百万石を領する大大名で、将軍家の後継ぎ候補にもあげられた加賀藩主の腹心として、元は幕臣ながら、加賀藩に籍を移している瀬尾数馬が、加賀藩の江戸留守居役として幕府の執拗な圧力と将軍の地位を狙う徳川一門と幕閣に対抗していく時代小説「百万石の留守居役」の第7巻と第8巻
継室探しは、加賀前田家を騒動に巻き込む -- 上田秀人「百万石の留守居役7 貸借(かしかり)」
会津から無事、というか、怪我の功名の「おまけ」まで獲得して江戸へ帰参した数馬であるのだが、その「おまけ」を巡っての会津藩江戸屋敷との悶着に始まり、綱紀の継室探しが、いろんなことを呼び込んでくるのが本巻。
構成は、
第1章 五分と五分
第2章 吉原の主
第3章 宴の裏
第5章 女の鎧
第6章 光と闇
となっていて、最初は国元で、数馬の許嫁「琴姫」の誘拐未遂からスタートするのだが、この巻は、国元・加賀藩での跡目相続をめぐる隠れた対立の話やら、数馬が会津藩の宿老・西郷頼母からおまけのように得た「借り」をめぐって、会津藩の経験薄い留守居役が下手をうつ話やら、加賀藩の元留守居役で現堀田家の留守居役・小沢の謀み(これは堀田老中の謀みでもあるよな、きっと)を探り出す命を受ける中で佐奈が、小沢の罠を粉砕するも、新たな敵をつくってしまう話など、二筋・三筋の話が平行して流れる。
ひょっとすると、次巻以降の筋をどこへ枝分かれしてもいいように作者が巧妙に、こういう巻をつくっているのかもしれない。

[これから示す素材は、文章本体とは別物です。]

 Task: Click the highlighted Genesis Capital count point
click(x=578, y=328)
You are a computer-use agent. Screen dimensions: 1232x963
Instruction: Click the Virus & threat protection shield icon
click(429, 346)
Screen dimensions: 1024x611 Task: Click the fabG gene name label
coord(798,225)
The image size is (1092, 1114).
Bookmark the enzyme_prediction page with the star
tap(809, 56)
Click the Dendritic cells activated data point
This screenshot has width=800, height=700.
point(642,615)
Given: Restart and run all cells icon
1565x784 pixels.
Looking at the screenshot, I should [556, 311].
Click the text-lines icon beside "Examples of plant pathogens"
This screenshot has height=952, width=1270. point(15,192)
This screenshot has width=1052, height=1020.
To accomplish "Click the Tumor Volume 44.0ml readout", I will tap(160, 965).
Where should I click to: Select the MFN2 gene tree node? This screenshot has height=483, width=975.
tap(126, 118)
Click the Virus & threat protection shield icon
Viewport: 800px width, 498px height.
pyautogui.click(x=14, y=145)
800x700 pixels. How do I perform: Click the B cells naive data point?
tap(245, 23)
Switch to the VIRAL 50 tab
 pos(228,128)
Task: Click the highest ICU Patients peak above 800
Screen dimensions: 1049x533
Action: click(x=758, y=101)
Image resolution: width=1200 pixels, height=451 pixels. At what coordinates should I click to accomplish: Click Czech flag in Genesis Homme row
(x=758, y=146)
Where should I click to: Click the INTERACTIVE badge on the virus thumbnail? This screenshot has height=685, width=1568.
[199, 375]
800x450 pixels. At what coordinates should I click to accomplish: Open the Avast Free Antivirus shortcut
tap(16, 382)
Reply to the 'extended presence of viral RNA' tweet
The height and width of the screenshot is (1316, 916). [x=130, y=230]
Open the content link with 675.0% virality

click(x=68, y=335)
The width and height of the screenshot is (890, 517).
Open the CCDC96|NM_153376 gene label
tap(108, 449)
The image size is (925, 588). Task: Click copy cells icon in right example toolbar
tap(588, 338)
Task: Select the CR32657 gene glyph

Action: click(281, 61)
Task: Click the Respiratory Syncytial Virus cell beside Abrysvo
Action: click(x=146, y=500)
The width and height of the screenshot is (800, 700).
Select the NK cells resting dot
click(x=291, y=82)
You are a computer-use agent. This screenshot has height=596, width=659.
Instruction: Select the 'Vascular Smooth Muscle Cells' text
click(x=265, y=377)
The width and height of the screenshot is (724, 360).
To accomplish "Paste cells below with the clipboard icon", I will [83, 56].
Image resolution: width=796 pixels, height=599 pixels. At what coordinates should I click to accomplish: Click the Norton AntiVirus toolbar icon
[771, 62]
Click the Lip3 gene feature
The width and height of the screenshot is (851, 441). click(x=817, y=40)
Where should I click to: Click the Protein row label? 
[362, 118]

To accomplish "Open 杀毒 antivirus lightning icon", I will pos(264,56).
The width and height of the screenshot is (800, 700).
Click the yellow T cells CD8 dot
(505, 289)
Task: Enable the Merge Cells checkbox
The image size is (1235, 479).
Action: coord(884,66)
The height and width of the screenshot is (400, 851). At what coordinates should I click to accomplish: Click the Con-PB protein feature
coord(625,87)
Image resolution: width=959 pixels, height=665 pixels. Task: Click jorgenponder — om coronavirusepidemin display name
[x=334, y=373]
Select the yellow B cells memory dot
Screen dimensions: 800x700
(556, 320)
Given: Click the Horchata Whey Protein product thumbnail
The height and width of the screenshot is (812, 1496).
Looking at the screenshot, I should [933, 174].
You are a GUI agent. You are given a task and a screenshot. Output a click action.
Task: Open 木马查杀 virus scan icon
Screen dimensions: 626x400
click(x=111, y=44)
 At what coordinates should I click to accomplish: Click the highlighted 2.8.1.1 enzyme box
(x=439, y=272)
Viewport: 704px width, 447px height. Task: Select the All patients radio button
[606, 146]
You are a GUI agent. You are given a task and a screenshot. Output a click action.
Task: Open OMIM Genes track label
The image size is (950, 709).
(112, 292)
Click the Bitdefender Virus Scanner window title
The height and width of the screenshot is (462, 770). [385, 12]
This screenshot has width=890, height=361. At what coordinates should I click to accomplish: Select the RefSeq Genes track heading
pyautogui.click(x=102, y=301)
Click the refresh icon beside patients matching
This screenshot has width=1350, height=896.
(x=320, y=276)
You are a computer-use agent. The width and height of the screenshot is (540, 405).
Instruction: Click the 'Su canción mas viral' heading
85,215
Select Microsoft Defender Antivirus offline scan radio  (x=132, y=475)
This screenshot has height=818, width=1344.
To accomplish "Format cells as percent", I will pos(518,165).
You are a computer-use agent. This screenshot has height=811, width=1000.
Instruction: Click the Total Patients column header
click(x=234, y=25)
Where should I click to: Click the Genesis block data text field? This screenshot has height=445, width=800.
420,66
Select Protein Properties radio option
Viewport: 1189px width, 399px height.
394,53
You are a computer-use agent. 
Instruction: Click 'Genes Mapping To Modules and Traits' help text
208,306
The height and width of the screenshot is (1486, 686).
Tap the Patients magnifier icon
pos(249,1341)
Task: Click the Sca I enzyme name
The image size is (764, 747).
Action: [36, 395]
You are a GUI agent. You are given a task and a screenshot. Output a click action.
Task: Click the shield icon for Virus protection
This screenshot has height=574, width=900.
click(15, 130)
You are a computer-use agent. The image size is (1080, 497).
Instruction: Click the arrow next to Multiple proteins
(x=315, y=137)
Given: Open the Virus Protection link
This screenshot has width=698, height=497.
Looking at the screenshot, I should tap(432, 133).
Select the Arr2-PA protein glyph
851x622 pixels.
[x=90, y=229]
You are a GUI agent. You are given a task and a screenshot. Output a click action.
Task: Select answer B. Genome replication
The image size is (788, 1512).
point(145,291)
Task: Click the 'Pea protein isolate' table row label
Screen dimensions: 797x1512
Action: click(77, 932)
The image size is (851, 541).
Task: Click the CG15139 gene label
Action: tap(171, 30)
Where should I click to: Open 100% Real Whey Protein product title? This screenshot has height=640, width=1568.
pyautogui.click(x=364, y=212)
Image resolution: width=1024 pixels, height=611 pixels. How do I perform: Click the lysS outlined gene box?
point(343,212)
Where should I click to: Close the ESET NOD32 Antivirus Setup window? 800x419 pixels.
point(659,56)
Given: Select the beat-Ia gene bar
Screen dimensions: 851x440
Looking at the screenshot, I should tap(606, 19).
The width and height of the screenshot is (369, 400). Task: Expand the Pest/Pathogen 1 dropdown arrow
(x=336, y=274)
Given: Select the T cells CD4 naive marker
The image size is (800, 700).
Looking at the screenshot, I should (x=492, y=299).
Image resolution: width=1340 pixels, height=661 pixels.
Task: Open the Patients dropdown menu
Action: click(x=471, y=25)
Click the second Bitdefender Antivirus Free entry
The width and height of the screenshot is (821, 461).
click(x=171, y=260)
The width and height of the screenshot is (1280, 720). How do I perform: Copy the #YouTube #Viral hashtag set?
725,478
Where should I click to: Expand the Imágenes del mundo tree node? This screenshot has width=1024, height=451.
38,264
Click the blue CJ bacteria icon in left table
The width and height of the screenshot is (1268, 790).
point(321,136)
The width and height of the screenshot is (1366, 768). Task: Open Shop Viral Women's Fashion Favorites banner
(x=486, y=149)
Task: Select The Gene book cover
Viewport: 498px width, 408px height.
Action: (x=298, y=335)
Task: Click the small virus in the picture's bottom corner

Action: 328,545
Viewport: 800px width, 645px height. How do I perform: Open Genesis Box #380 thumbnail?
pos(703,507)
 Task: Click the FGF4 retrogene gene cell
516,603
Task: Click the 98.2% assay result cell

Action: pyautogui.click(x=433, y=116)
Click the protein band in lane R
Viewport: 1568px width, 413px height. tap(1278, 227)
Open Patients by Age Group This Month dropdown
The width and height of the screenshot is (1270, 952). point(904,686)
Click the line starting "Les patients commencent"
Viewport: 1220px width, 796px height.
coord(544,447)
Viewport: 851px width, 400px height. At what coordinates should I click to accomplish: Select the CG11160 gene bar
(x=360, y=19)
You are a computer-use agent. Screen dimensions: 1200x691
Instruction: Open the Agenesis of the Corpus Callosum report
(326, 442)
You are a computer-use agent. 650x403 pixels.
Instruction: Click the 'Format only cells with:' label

ただ、こういう時代物の場合、あまり一本筋で展開されると飽きが来るもので、とりわけ、このシリーズのように、あちこちにエピソードや薀蓄が埋め込まれているものは、話があちこち飛んだほうが、趣が変わって楽しめる。
ということで、今巻では、吉原ネタでは「太夫道中」の
禿の声に合わせて高尾太夫が、左足をほとんど真横に蹴り出し、大きく弧を描いて前へと踏み出した。そんなまねをすれば、裾が大きく割れ、高尾太夫の脛はもちろん、真っ白な太もも付近まで見える。もちろん、そこまで見えるのは一瞬で、高下駄を履いた足が地に着くなり、裾が閉じる
といったように「太夫道中」が実は単に太夫のお披露目だけでなく、極上の色っぽいベントであったことや、大名の移封後に
もっと質の悪いのは、隣を幕府領にされたときであった。幕府領は、初版よりも年貢が低い。・・・幕府領のほうが、百姓にはありがたいのだ。・・・豊作が続けばいいが、凶作になったとき、その不満は爆発する。一揆になる。一揆は大名の大きな傷である。領内を治める能力なしとして、改易されたり減封、転封されたりうる理由になる。
といった、大名統制の手の内の細やかさなど、種類の多いTipsも満載である。
数馬、参勤交代で頭角を現すか -- 「百万石の留守居役8 参勤」
江戸であれこれしくじりをしながら、留守居役修行をしていた瀬野数馬であるが、今回は、2年に一度の参勤交代のお国入りの参勤留守居役を命じられる。その参勤交代前から金沢間近の富山藩にはいるまで。
構成は
第1章 江戸と国元
第2章 交渉万変
第3章 暇乞い
第4章 常在戦場
第5章 本陣の策
となっていて、もともと多くの家臣を連れて旅をする参勤交代は危険が多いのだが、今回の前田綱紀のお国入りは、家督を狙う輩や、前田家の継室を狙う道中の大名もいて、普段以上に警戒と手腕を必要なお役目を、若輩の瀬野数馬が担うことになる。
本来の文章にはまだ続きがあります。